Да, а когда людей потом спрашивали, почему вы отдали ему все свое состояние, они говорили, что лицо Мэдоффа вызывало у них доверие. Это называется эвристика аффекта, когда мы принимаем решение безо всякого анализа, на основе того, что вот это нам нравится, а вот это – нет. Наш мозг очень любит истории, в которых все сходится, когда пазл у нас сложился, все клеточки совпали, нам становится неинтересно получать любую другую информацию. Это же правда неприятно, пазл сошелся, а вам принесли еще один кусочек, который ну никуда не лезет. Проще его отбросить, чем пересматривать всю картину.

Тут будет уместно вспомнить об иллюзии невозвратных потерь. Люди часто сопротивляются самому слову «иллюзия».

Но это именно иллюзия, потому что, несмотря на то что потери уже невозвратные, нам упорно хочется их учесть в принятии дальнейших решений, хотя, с точки зрения экономики, значение имеет только изменение ситуации. Если я приму сейчас это решение, сколько я дополнительно выиграю и сколько я могу дополнительно проиграть, сколько это мне будет стоить. И в любой момент только эти две вещи имеют значение, то есть если у вас будущие выгоды превышают издержки, то вперед, можете начинать. А если нет, то нет, и тут совершенно никакого значения не должно иметь то, что вы до этого потратили миллион. Хотя в обычной жизни нам бывает трудно закрыть глаза на потери, неважно, идет ли речь о проекте, в который вы вложили несколько лет жизни, или о билете в кино, куда не можете пойти. Или даже о необходимости досматривать плохой фильм, потому что вы уже потратили на него целый час. Мы везде наблюдаем одно и то же – люди упорно пытаются учесть невозвратные потери, как-то их компенсировать.

На фондовом рынке это приводит к тому, что инвестор теряет больше, чем рассчитывал. Теряют, на самом деле, не только люди, но и целые государства, как это было с проектом «Конкорд». Страх объяснений с налогоплательщиками о потерянных времени и деньгах приводил к тому, что потери только увеличивались. Какая тут может быть стратегия? Мы о ней уже говорили, иногда нужно просто перестать принимать решения на основе эмоций.

Насколько наш мозг предрасположен к долгосрочному планированию и к отложенному вознаграждению, к тому, что мы увидим результат лишь очень много лет спустя?
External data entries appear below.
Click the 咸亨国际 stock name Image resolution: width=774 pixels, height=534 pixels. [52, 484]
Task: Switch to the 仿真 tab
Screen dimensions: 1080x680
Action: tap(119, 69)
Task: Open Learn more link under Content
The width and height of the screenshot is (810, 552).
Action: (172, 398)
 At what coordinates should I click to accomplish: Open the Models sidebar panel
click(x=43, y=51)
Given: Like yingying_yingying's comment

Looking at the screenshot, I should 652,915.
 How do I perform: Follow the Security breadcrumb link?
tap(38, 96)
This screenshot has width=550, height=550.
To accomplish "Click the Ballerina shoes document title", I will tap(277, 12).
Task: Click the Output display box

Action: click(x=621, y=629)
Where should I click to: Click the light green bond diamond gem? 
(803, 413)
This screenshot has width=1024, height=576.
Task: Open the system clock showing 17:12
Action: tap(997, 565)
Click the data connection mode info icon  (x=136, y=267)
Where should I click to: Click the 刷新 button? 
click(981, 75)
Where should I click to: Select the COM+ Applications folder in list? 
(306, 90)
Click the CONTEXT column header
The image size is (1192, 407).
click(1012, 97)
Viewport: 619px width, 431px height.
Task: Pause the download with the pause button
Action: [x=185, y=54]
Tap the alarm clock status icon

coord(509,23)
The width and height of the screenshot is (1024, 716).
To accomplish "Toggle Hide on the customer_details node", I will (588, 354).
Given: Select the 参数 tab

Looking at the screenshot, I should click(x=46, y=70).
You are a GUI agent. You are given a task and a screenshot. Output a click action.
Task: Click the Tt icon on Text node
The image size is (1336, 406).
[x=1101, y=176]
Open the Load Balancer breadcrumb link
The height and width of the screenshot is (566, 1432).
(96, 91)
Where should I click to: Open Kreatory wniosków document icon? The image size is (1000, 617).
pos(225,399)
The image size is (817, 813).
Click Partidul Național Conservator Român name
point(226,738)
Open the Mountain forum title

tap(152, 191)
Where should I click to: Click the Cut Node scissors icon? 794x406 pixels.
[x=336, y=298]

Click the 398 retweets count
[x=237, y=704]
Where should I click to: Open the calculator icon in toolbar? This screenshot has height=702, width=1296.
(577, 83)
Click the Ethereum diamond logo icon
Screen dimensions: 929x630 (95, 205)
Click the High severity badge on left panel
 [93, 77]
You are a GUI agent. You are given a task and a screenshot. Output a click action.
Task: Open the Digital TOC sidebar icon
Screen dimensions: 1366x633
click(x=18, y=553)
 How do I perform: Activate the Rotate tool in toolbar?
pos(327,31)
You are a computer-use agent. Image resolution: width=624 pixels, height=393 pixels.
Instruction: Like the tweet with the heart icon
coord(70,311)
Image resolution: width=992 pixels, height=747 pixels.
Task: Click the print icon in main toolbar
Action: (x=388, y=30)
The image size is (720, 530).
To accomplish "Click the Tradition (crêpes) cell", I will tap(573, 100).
Чтобы успешно заниматься наукой, надо научиться получать удовольствие от процесса, а не от результата. Такое поведение не противоречит человеческой природе, но и не совсем ей соответствует. Есть известный эффект дисконтирования будущего, когда любое отложенное вознаграждение менее важно, чем любое текущее. Этот механизм характерен и для животных.

Нам приятнее получить вознаграждение прямо сейчас, чем его откладывать, и наоборот, нам лучше отложить потери на потом, чем испытать, пусть даже меньшие, потери сейчас. И все было бы хорошо, если бы у этого механизма не было перекоса, проблемы начинаются, когда возникает слишком большой перевес настоящего момента над будущим. В такой ситуации у вас все внимание непропорционально смещено на текущее удовольствие, вместе с которым приходит опасность импульсивных решений. А за ними идут последствия в виде разных зависимостей. На самом деле такой перекос есть у всех, но у кого-то он выражен сильнее. Но зато у тех, кто менее склонен к дисконтированию будущего, появляются терпение и склонность к планированию.